[Dataset entries]
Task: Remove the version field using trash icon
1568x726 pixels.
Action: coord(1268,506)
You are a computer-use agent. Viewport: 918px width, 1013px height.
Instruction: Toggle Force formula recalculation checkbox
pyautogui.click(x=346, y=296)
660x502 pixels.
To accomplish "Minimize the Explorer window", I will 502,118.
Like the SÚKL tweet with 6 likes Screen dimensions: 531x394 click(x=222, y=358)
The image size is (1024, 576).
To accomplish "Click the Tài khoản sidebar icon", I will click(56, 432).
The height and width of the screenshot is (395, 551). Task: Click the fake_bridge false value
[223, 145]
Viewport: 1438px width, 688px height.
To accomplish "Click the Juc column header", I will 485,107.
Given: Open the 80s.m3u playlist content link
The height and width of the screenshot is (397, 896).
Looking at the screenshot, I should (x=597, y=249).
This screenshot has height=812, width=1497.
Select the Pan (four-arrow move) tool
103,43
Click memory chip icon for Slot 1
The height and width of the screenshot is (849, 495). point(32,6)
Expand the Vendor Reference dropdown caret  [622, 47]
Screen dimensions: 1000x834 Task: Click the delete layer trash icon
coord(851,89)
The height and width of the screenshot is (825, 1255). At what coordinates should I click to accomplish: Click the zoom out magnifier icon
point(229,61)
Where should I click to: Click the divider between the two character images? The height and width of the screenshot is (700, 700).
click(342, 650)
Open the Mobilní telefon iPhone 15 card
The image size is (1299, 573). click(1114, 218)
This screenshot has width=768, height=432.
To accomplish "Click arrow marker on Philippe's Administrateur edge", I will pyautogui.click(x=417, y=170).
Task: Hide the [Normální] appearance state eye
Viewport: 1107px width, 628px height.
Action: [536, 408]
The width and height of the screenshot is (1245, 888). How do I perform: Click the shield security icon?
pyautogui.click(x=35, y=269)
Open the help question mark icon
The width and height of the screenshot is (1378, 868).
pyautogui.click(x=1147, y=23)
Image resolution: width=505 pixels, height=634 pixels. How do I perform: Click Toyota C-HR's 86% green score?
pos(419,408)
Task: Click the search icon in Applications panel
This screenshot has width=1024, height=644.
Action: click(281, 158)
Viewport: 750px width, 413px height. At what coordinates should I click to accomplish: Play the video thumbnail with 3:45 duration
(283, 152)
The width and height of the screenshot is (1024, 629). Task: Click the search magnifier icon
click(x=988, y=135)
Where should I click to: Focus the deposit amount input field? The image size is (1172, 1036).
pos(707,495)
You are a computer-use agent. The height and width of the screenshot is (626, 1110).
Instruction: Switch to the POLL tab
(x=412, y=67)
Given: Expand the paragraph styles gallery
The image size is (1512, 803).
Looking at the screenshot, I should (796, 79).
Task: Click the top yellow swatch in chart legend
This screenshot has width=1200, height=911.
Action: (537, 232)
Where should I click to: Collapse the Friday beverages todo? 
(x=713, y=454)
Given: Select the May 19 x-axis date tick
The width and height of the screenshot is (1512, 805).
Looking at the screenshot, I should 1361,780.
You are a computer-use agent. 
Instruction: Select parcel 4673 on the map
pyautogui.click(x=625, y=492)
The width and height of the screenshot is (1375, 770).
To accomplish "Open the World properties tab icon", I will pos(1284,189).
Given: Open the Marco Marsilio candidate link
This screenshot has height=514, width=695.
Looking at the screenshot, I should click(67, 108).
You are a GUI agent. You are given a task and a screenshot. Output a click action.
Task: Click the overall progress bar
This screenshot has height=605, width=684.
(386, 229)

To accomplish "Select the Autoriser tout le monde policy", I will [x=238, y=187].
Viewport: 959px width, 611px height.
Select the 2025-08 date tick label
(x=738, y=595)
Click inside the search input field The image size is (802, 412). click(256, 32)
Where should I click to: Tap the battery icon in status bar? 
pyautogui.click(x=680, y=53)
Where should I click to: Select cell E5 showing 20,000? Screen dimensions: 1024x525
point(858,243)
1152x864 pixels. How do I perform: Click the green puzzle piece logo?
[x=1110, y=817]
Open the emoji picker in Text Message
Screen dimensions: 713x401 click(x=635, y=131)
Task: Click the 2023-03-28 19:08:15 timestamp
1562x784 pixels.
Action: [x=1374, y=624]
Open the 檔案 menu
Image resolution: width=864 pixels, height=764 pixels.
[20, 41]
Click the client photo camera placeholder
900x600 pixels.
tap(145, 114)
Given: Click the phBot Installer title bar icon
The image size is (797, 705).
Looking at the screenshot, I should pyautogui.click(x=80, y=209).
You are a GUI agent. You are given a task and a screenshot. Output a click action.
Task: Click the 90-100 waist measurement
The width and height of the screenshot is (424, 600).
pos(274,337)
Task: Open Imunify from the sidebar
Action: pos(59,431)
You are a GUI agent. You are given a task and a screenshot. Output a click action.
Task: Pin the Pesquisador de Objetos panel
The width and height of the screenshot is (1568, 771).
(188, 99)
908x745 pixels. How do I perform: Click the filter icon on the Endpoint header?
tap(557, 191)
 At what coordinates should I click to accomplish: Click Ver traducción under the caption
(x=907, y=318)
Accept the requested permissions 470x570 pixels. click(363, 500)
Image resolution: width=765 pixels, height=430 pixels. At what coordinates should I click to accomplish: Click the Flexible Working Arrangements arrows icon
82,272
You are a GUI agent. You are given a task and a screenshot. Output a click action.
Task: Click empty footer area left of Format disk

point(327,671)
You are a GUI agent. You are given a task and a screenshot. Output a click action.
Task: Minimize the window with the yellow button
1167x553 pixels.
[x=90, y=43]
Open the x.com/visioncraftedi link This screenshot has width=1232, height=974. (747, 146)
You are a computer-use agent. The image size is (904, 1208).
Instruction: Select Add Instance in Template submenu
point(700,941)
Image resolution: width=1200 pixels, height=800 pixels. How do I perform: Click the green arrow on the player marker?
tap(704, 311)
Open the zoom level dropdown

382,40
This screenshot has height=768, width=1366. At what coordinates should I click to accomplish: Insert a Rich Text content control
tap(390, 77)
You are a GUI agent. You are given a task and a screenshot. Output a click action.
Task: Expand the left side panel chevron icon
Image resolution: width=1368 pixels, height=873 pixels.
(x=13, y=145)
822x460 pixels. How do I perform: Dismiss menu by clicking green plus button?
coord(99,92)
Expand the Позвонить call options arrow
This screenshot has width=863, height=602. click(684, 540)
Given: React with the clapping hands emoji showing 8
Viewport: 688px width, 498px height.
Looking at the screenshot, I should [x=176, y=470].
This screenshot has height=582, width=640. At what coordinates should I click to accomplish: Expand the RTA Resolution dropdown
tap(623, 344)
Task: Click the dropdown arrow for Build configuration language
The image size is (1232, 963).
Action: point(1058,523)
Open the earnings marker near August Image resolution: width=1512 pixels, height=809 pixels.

• WHAT TO DO
The full set of lines above should be retyped without a single change.

• OUTPUT FOR THIS EXERCISE
Task: Remove the version field using trash icon
1568x726 pixels.
Action: coord(1268,506)
You are a computer-use agent. Viewport: 918px width, 1013px height.
Instruction: Toggle Force formula recalculation checkbox
pyautogui.click(x=346, y=296)
660x502 pixels.
To accomplish "Minimize the Explorer window", I will 502,118.
Like the SÚKL tweet with 6 likes Screen dimensions: 531x394 click(x=222, y=358)
The image size is (1024, 576).
To accomplish "Click the Tài khoản sidebar icon", I will click(56, 432).
The height and width of the screenshot is (395, 551). Task: Click the fake_bridge false value
[223, 145]
Viewport: 1438px width, 688px height.
To accomplish "Click the Juc column header", I will 485,107.
Given: Open the 80s.m3u playlist content link
The height and width of the screenshot is (397, 896).
Looking at the screenshot, I should (x=597, y=249).
This screenshot has height=812, width=1497.
Select the Pan (four-arrow move) tool
103,43
Click memory chip icon for Slot 1
The height and width of the screenshot is (849, 495). point(32,6)
Expand the Vendor Reference dropdown caret  [622, 47]
Screen dimensions: 1000x834 Task: Click the delete layer trash icon
coord(851,89)
The height and width of the screenshot is (825, 1255). At what coordinates should I click to accomplish: Click the zoom out magnifier icon
point(229,61)
Where should I click to: Click the divider between the two character images? The height and width of the screenshot is (700, 700).
click(342, 650)
Open the Mobilní telefon iPhone 15 card
The image size is (1299, 573). click(1114, 218)
This screenshot has width=768, height=432.
To accomplish "Click arrow marker on Philippe's Administrateur edge", I will pyautogui.click(x=417, y=170).
Task: Hide the [Normální] appearance state eye
Viewport: 1107px width, 628px height.
Action: [536, 408]
The width and height of the screenshot is (1245, 888). How do I perform: Click the shield security icon?
pyautogui.click(x=35, y=269)
Open the help question mark icon
The width and height of the screenshot is (1378, 868).
pyautogui.click(x=1147, y=23)
Image resolution: width=505 pixels, height=634 pixels. How do I perform: Click Toyota C-HR's 86% green score?
pos(419,408)
Task: Click the search icon in Applications panel
This screenshot has width=1024, height=644.
Action: click(281, 158)
Viewport: 750px width, 413px height. At what coordinates should I click to accomplish: Play the video thumbnail with 3:45 duration
(283, 152)
The width and height of the screenshot is (1024, 629). Task: Click the search magnifier icon
click(x=988, y=135)
Where should I click to: Focus the deposit amount input field? The image size is (1172, 1036).
pos(707,495)
You are a computer-use agent. The height and width of the screenshot is (626, 1110).
Instruction: Switch to the POLL tab
(x=412, y=67)
Given: Expand the paragraph styles gallery
The image size is (1512, 803).
Looking at the screenshot, I should (796, 79).
Task: Click the top yellow swatch in chart legend
This screenshot has width=1200, height=911.
Action: (537, 232)
Where should I click to: Collapse the Friday beverages todo? 
(x=713, y=454)
Given: Select the May 19 x-axis date tick
The width and height of the screenshot is (1512, 805).
Looking at the screenshot, I should 1361,780.
You are a computer-use agent. 
Instruction: Select parcel 4673 on the map
pyautogui.click(x=625, y=492)
The width and height of the screenshot is (1375, 770).
To accomplish "Open the World properties tab icon", I will pos(1284,189).
Given: Open the Marco Marsilio candidate link
This screenshot has height=514, width=695.
Looking at the screenshot, I should click(67, 108).
You are a GUI agent. You are given a task and a screenshot. Output a click action.
Task: Click the overall progress bar
This screenshot has height=605, width=684.
(386, 229)

To accomplish "Select the Autoriser tout le monde policy", I will [x=238, y=187].
Viewport: 959px width, 611px height.
Select the 2025-08 date tick label
(x=738, y=595)
Click inside the search input field The image size is (802, 412). click(256, 32)
Where should I click to: Tap the battery icon in status bar? 
pyautogui.click(x=680, y=53)
Where should I click to: Select cell E5 showing 20,000? Screen dimensions: 1024x525
point(858,243)
1152x864 pixels. How do I perform: Click the green puzzle piece logo?
[x=1110, y=817]
Open the emoji picker in Text Message
Screen dimensions: 713x401 click(x=635, y=131)
Task: Click the 2023-03-28 19:08:15 timestamp
1562x784 pixels.
Action: [x=1374, y=624]
Open the 檔案 menu
Image resolution: width=864 pixels, height=764 pixels.
[20, 41]
Click the client photo camera placeholder
900x600 pixels.
tap(145, 114)
Given: Click the phBot Installer title bar icon
The image size is (797, 705).
Looking at the screenshot, I should pyautogui.click(x=80, y=209).
You are a GUI agent. You are given a task and a screenshot. Output a click action.
Task: Click the 90-100 waist measurement
The width and height of the screenshot is (424, 600).
pos(274,337)
Task: Open Imunify from the sidebar
Action: pos(59,431)
You are a GUI agent. You are given a task and a screenshot. Output a click action.
Task: Pin the Pesquisador de Objetos panel
The width and height of the screenshot is (1568, 771).
(188, 99)
908x745 pixels. How do I perform: Click the filter icon on the Endpoint header?
tap(557, 191)
 At what coordinates should I click to accomplish: Click Ver traducción under the caption
(x=907, y=318)
Accept the requested permissions 470x570 pixels. click(363, 500)
Image resolution: width=765 pixels, height=430 pixels. At what coordinates should I click to accomplish: Click the Flexible Working Arrangements arrows icon
82,272
You are a GUI agent. You are given a task and a screenshot. Output a click action.
Task: Click empty footer area left of Format disk

point(327,671)
You are a GUI agent. You are given a task and a screenshot. Output a click action.
Task: Minimize the window with the yellow button
1167x553 pixels.
[x=90, y=43]
Open the x.com/visioncraftedi link This screenshot has width=1232, height=974. (747, 146)
You are a computer-use agent. The image size is (904, 1208).
Instruction: Select Add Instance in Template submenu
point(700,941)
Image resolution: width=1200 pixels, height=800 pixels. How do I perform: Click the green arrow on the player marker?
tap(704, 311)
Open the zoom level dropdown

382,40
This screenshot has height=768, width=1366. At what coordinates should I click to accomplish: Insert a Rich Text content control
tap(390, 77)
You are a GUI agent. You are given a task and a screenshot. Output a click action.
Task: Expand the left side panel chevron icon
Image resolution: width=1368 pixels, height=873 pixels.
(x=13, y=145)
822x460 pixels. How do I perform: Dismiss menu by clicking green plus button?
coord(99,92)
Expand the Позвонить call options arrow
This screenshot has width=863, height=602. click(684, 540)
Given: React with the clapping hands emoji showing 8
Viewport: 688px width, 498px height.
Looking at the screenshot, I should [x=176, y=470].
This screenshot has height=582, width=640. At what coordinates should I click to accomplish: Expand the RTA Resolution dropdown
tap(623, 344)
Task: Click the dropdown arrow for Build configuration language
The image size is (1232, 963).
Action: point(1058,523)
Open the earnings marker near August Image resolution: width=1512 pixels, height=809 pixels.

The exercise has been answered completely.